U.S. relative economic strength provides little solace near term

The U.S. economy is on pace to have GDP growth of around 2.5% in 2014, the jobless claims numbers reported this morning are the lowest in 14 years, energy price declines are putting more money in consumer's pockets, and while wage gains are low, the unemployment rate is at its lowest since 2008.  Walmart lowered its sales forecast yesterday, but that change may be as much due to stiffer competition online than a projected decline in economic activity.  It must be remembered that the holiday season is sacrosanct to many Americans, and ways will be found to make the necessary spending.

Earlier this week we were out at several stores doing some shopping for the winter season.  There was reasonable activity everywhere, and any comparison to the palpable gloomy mood in stores in 2008 and 2009 was non-existent.  The great majority of American consumers are not invested in any substantial direct way in what happens in the stock or bond markets.  As long as people have jobs, any type of job as long as it is reliable, they will spend money in December and earlier as they plan.

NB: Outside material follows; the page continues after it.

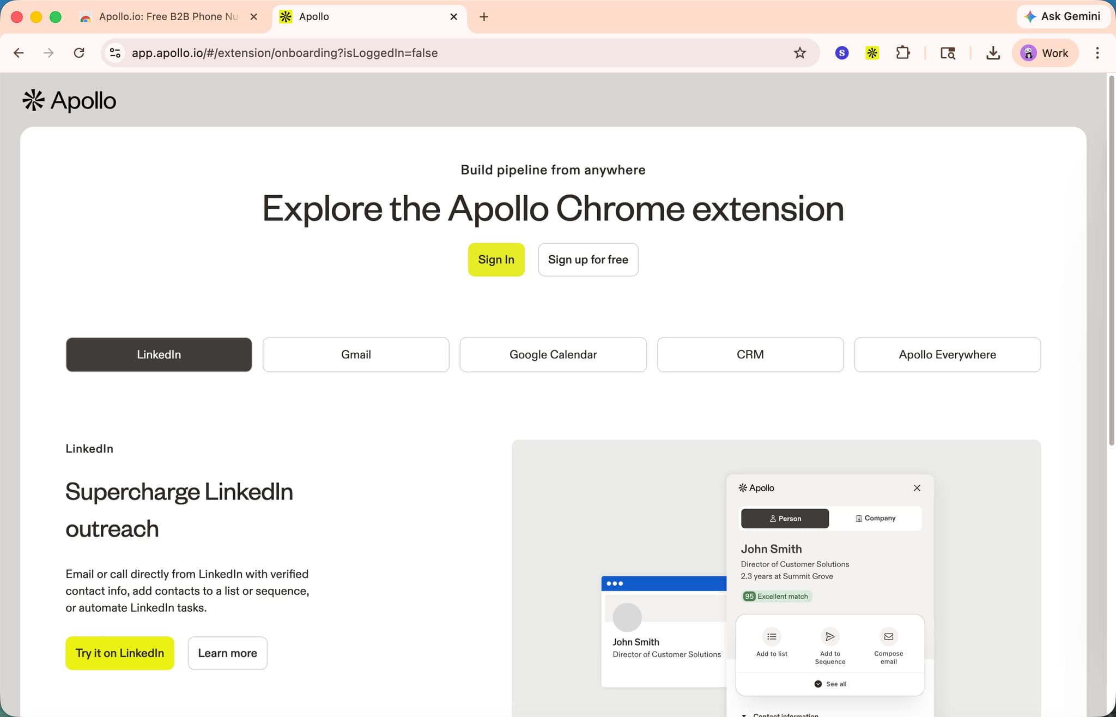Click the Apollo logo in the top left
Image resolution: width=1116 pixels, height=717 pixels.
point(70,100)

Any suggestion that the stock market went into this market decline being substantially overvalued is generally viewed as incorrect.  Any new cracks in the foundation of credit in this country are not visible, as both companies and consumers have deleveraged in recent years.  Getting a mortgage is not easy and credit for small businesses has not been any kind of hand out.

All of the above suggests that the U.S. economy is in substantially better shape than that of Europe   which could actually be flirting with deflation in certain regions.  Growth is stalled there, and with China's economic growth decelerating at a faster pace than previously expected and Japan once again on the ropes of no growth despite Abe's earlier more progressive efforts, the global economy is not expanding.  Emerging markets, once seen as the essential long term growth element of any portfolio, are not playing that role.

The U.S. cannot for a minute isolate itself from a global economic slowdown.  It is looked at as the one country that can pull the world out of this market slide, but the U.S. would do well just to pull itself out of this in the coming days.  One could think that it will, as money seeking safety and return from around the world should gravitate toward the U.S. market with its relatively greater transparency, reasonable valuations, and an appreciating currency.  For now though, the U.S. may need to hit that 10% correction threshold before the selling subsides, and values become too compelling.

With variables such the ISIS advance in the Middle East, the continuing friction with Russia and its bordering countries, notably of course Ukraine, the turmoil in Hong Kong, and with all eyes on the ebola threat, there are issues that make a pure financial analysis of this downturn incomplete.  The coming days and weeks will obviously provide a clearer picture.

From this perspective, the near term should provide some relief to the U.S. market.